Students had been called back to school four days ago. The Taliban have said students will be segregated by sex, but in many schools that was already the practice, except for the early grades.

In Kunduz, 335km from Kabul, a father of four sons and two daughters said he was worried about the future of his children.

“The Taliban is forcing us to give our young sons to them, but I cannot save them because I don’t have a weapon,” the man “MJ” said, adding that the family has little to eat.

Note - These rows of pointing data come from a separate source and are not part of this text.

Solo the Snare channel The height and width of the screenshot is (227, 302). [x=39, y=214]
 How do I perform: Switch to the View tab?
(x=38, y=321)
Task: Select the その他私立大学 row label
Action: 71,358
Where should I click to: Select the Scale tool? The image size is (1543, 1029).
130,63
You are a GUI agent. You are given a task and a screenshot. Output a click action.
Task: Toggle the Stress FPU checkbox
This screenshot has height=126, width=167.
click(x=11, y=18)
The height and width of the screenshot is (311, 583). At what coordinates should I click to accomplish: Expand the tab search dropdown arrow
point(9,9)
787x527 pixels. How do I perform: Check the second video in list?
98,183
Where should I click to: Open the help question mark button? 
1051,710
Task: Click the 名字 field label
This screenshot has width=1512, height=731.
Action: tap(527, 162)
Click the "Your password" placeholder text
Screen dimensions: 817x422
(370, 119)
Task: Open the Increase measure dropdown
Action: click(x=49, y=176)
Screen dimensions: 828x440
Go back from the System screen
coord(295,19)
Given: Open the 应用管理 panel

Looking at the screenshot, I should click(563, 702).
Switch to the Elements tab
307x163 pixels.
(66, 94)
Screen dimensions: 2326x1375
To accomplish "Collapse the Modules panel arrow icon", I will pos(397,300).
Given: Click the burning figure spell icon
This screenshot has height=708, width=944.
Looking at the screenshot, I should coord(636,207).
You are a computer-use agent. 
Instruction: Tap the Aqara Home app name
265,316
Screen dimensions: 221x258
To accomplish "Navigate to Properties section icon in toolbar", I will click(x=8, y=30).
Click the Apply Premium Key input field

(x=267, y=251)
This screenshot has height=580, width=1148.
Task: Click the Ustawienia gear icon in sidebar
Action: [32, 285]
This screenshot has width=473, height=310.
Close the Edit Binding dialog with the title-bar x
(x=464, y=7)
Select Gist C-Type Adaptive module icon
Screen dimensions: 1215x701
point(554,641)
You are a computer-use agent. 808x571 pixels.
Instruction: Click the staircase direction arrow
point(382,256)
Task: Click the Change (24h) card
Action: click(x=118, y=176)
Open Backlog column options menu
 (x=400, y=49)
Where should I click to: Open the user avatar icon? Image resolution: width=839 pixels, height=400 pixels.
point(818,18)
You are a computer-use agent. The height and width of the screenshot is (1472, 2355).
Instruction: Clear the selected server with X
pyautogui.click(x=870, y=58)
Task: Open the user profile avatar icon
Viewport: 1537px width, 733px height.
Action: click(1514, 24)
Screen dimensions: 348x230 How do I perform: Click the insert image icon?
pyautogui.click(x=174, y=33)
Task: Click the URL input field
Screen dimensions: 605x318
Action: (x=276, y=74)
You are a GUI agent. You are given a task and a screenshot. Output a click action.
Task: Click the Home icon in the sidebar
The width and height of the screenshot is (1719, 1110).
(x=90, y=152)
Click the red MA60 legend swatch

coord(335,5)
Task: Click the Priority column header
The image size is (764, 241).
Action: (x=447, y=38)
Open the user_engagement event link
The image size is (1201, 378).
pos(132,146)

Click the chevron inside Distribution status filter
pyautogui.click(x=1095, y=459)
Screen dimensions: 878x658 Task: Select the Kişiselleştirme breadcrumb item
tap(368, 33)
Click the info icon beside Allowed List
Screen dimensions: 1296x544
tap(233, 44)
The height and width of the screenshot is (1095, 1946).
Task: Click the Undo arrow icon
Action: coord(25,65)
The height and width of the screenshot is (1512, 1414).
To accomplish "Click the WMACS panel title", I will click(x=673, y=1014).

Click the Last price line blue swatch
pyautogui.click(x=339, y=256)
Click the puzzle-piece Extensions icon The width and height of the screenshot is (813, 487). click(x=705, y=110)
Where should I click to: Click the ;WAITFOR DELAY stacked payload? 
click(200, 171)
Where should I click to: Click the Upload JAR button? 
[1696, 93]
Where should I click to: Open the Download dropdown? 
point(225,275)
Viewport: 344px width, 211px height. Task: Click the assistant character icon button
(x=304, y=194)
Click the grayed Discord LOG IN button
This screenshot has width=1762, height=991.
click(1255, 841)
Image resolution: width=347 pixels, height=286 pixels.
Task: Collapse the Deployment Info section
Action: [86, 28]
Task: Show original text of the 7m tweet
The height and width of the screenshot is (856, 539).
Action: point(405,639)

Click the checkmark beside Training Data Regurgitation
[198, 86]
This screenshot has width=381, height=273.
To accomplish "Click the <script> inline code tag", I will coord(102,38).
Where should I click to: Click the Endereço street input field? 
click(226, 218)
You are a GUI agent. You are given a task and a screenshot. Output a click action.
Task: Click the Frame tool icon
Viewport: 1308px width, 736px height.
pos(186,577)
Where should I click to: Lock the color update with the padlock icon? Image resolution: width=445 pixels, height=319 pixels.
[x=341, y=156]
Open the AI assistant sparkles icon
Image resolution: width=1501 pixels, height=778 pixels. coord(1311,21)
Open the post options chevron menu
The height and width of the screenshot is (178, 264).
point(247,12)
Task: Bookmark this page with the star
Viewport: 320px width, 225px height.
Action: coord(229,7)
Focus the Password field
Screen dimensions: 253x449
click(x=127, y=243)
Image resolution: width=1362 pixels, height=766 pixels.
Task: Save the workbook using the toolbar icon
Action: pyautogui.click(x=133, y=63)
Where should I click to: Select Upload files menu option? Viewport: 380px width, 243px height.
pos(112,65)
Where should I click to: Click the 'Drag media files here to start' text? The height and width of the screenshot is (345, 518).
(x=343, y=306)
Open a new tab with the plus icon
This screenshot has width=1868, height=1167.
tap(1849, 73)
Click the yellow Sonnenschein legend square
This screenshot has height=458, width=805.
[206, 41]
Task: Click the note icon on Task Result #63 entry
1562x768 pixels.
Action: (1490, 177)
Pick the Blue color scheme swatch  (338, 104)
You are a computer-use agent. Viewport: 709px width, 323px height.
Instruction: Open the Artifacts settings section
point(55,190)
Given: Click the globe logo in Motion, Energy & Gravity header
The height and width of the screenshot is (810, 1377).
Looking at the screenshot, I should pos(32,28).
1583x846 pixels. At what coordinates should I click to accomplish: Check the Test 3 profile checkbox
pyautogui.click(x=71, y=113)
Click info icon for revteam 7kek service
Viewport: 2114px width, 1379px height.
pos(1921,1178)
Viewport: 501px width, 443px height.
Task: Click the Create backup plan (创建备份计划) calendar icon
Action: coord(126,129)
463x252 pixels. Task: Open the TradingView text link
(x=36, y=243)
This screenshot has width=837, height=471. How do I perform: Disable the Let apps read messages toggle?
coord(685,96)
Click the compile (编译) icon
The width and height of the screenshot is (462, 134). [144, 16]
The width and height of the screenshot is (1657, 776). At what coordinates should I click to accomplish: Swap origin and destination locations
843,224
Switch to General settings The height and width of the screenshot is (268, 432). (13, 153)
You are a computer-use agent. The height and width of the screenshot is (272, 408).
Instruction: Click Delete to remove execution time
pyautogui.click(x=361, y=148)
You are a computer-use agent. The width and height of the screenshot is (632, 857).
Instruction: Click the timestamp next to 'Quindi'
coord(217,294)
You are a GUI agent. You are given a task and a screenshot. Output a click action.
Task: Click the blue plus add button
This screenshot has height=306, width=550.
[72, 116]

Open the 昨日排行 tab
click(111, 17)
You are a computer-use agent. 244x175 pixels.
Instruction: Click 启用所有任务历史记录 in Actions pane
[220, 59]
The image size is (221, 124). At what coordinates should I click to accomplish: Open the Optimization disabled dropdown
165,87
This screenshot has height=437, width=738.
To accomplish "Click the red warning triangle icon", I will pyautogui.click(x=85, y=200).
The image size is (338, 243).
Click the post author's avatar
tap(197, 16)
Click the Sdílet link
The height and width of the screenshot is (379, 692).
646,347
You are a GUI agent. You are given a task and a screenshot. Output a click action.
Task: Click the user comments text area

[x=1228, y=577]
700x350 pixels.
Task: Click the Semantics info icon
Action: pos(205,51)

The man said his leg was seriously injured and his house was burned down during fighting in August between the Afghan National Army and the Taliban.

“The war may have ended physically but our daily battle for survival has not ended,” the man said. “With no international community around, we are left to fend for ourselves.”

He said he has applied for asylum in the US and Canada: “We just want to leave this country”.

The Taliban face what could be a series of major crises as they fully take over the government. The majority of the billions of dollars Afghanistan holds in foreign reserves is now frozen in America, pressuring its now-depreciating Afghani currency. Banks have implemented withdrawal controls, fearing runs on their deposits in the uncertainty. Civil servants across the country say they haven’t received their salary in months.

Medical equipment remains in short supply, while thousands who fled the Taliban’s advance remain living in squalid conditions. A major drought also has cut into the country’s food supplies, making its imports even more important and raising the risk of people going hungry.